** Start of Records for this exercise **

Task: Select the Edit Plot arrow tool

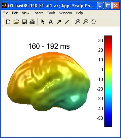Action: coord(43,22)
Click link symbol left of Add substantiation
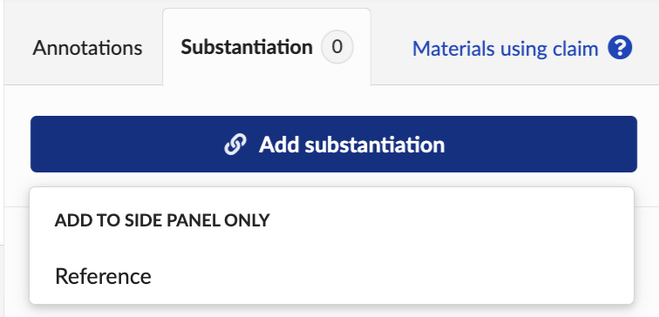The height and width of the screenshot is (317, 659). (235, 145)
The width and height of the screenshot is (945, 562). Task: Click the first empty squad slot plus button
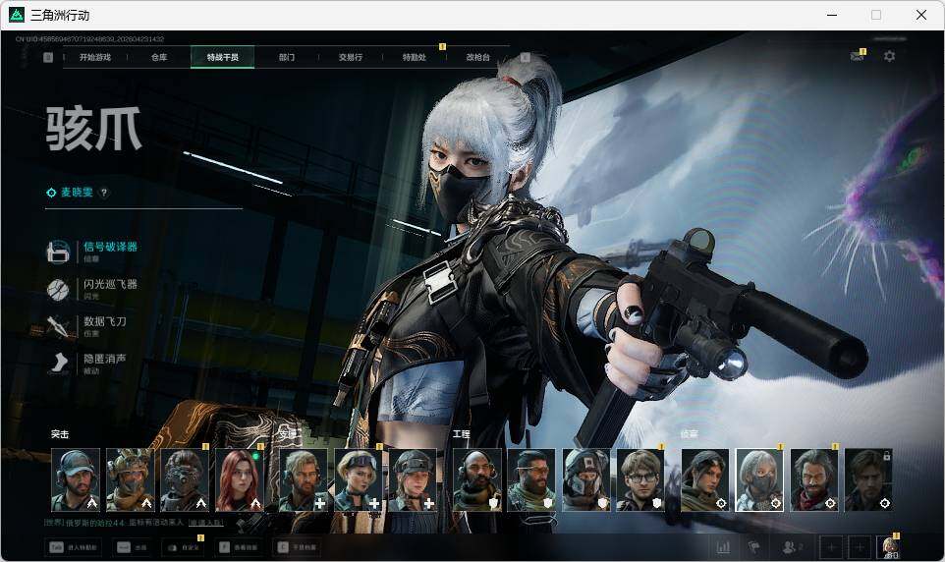coord(830,546)
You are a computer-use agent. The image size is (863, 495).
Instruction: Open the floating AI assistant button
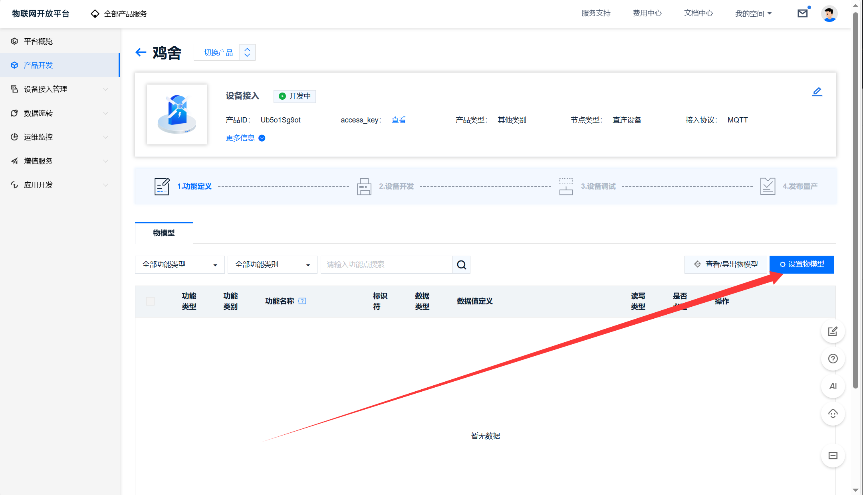(833, 386)

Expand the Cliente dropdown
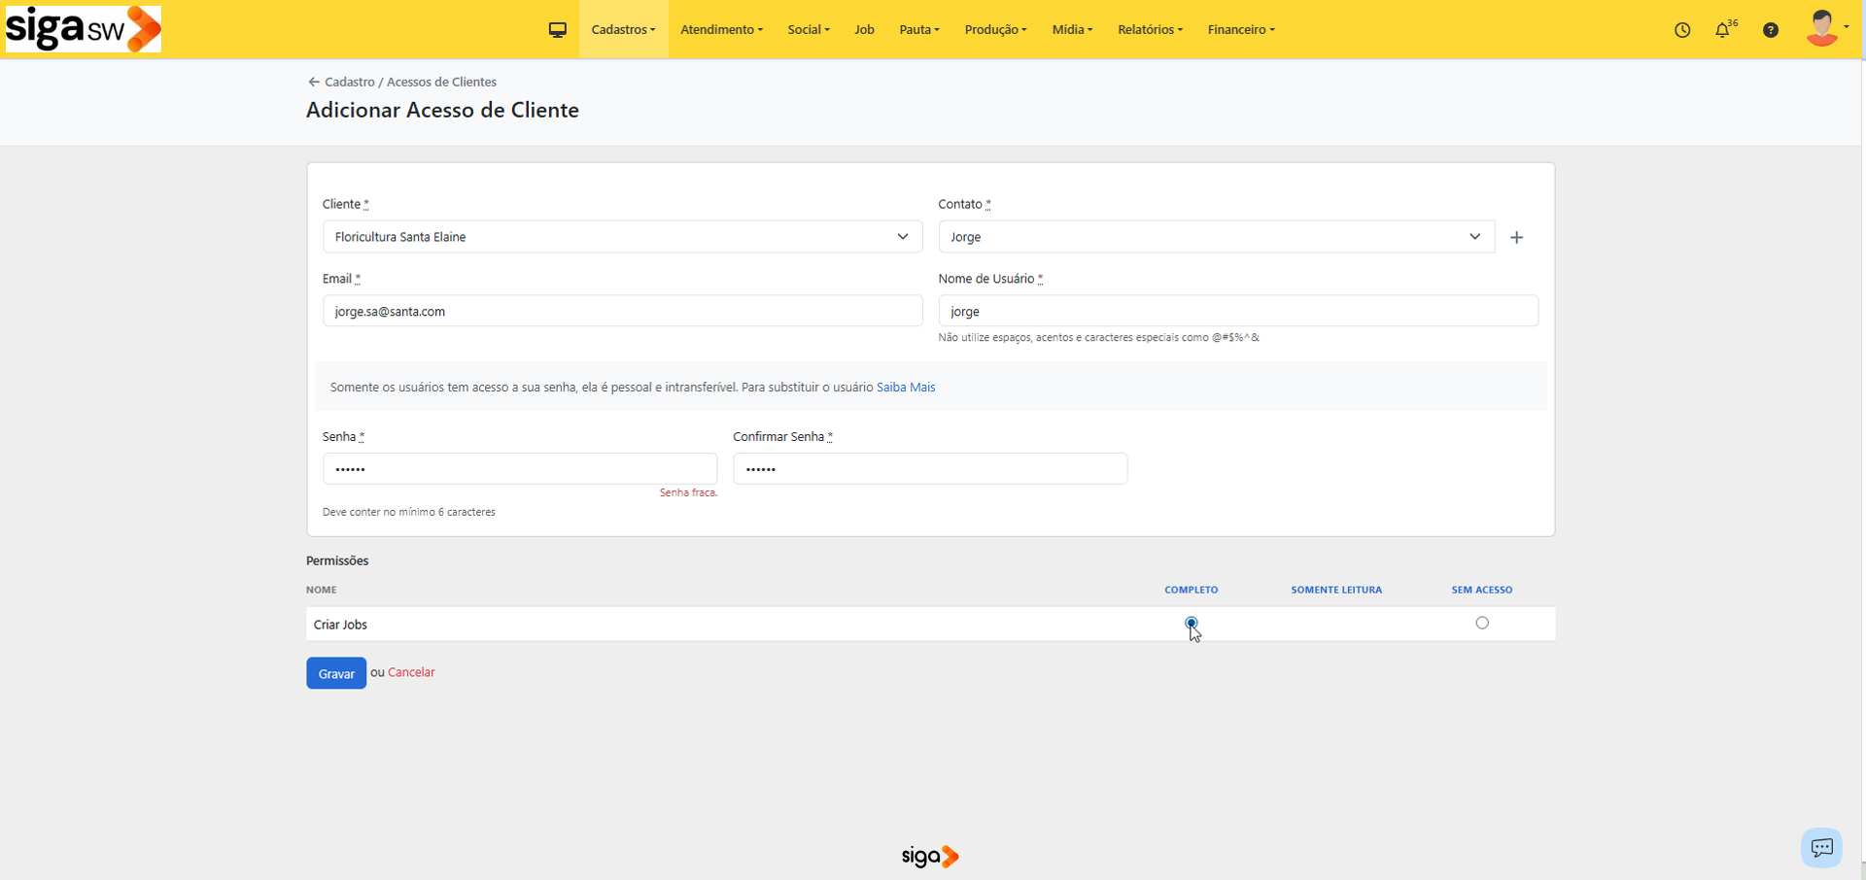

** End of Records for this exercise **

Instructions for the task
Copy the stretch from the line containing "The width and" through the end of the records, substituting "team" for "squad" and changing nothing else. Omit the pictures from your answer.

Reply to the task
The width and height of the screenshot is (945, 562). Task: Click the first empty team slot plus button
coord(830,546)
You are a computer-use agent. The image size is (863, 495).
Instruction: Open the floating AI assistant button
(833, 386)

Expand the Cliente dropdown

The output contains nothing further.